- _Work required_
Each line below should be quoted exactly, please.

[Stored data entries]

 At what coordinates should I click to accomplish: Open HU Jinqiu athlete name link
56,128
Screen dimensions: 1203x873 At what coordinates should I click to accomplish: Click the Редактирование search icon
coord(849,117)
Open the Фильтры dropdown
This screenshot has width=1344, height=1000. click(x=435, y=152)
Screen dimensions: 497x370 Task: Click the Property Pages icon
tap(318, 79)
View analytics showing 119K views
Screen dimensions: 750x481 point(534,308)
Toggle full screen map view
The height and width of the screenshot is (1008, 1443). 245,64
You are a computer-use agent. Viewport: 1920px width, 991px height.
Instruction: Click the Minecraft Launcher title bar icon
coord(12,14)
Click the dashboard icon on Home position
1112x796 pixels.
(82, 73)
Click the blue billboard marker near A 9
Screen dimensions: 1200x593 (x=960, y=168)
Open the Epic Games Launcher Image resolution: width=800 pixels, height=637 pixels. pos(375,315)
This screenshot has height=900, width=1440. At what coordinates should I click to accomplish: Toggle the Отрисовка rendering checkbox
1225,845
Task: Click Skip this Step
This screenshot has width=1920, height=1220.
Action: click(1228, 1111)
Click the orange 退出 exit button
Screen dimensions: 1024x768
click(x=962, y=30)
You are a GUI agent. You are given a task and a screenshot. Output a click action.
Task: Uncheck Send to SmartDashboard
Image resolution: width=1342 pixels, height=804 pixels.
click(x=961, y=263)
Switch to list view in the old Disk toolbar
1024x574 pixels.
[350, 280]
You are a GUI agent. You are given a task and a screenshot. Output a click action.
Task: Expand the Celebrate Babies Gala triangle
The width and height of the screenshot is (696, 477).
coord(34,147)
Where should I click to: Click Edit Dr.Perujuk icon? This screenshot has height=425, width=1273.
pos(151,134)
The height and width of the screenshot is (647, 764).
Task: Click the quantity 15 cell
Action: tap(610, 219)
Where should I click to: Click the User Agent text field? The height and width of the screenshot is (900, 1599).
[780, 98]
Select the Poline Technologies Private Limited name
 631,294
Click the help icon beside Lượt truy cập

- _Exercise solution_
 At what coordinates should I click to accomplish: Open HU Jinqiu athlete name link
56,128
Screen dimensions: 1203x873 At what coordinates should I click to accomplish: Click the Редактирование search icon
coord(849,117)
Open the Фильтры dropdown
This screenshot has width=1344, height=1000. click(x=435, y=152)
Screen dimensions: 497x370 Task: Click the Property Pages icon
tap(318, 79)
View analytics showing 119K views
Screen dimensions: 750x481 point(534,308)
Toggle full screen map view
The height and width of the screenshot is (1008, 1443). 245,64
You are a computer-use agent. Viewport: 1920px width, 991px height.
Instruction: Click the Minecraft Launcher title bar icon
coord(12,14)
Click the dashboard icon on Home position
1112x796 pixels.
(82, 73)
Click the blue billboard marker near A 9
Screen dimensions: 1200x593 (x=960, y=168)
Open the Epic Games Launcher Image resolution: width=800 pixels, height=637 pixels. pos(375,315)
This screenshot has height=900, width=1440. At what coordinates should I click to accomplish: Toggle the Отрисовка rendering checkbox
1225,845
Task: Click Skip this Step
This screenshot has width=1920, height=1220.
Action: click(1228, 1111)
Click the orange 退出 exit button
Screen dimensions: 1024x768
click(x=962, y=30)
You are a GUI agent. You are given a task and a screenshot. Output a click action.
Task: Uncheck Send to SmartDashboard
Image resolution: width=1342 pixels, height=804 pixels.
click(x=961, y=263)
Switch to list view in the old Disk toolbar
1024x574 pixels.
[350, 280]
You are a GUI agent. You are given a task and a screenshot. Output a click action.
Task: Expand the Celebrate Babies Gala triangle
The width and height of the screenshot is (696, 477).
coord(34,147)
Where should I click to: Click Edit Dr.Perujuk icon? This screenshot has height=425, width=1273.
pos(151,134)
The height and width of the screenshot is (647, 764).
Task: Click the quantity 15 cell
Action: tap(610, 219)
Where should I click to: Click the User Agent text field? The height and width of the screenshot is (900, 1599).
[780, 98]
Select the Poline Technologies Private Limited name
 631,294
Click the help icon beside Lượt truy cập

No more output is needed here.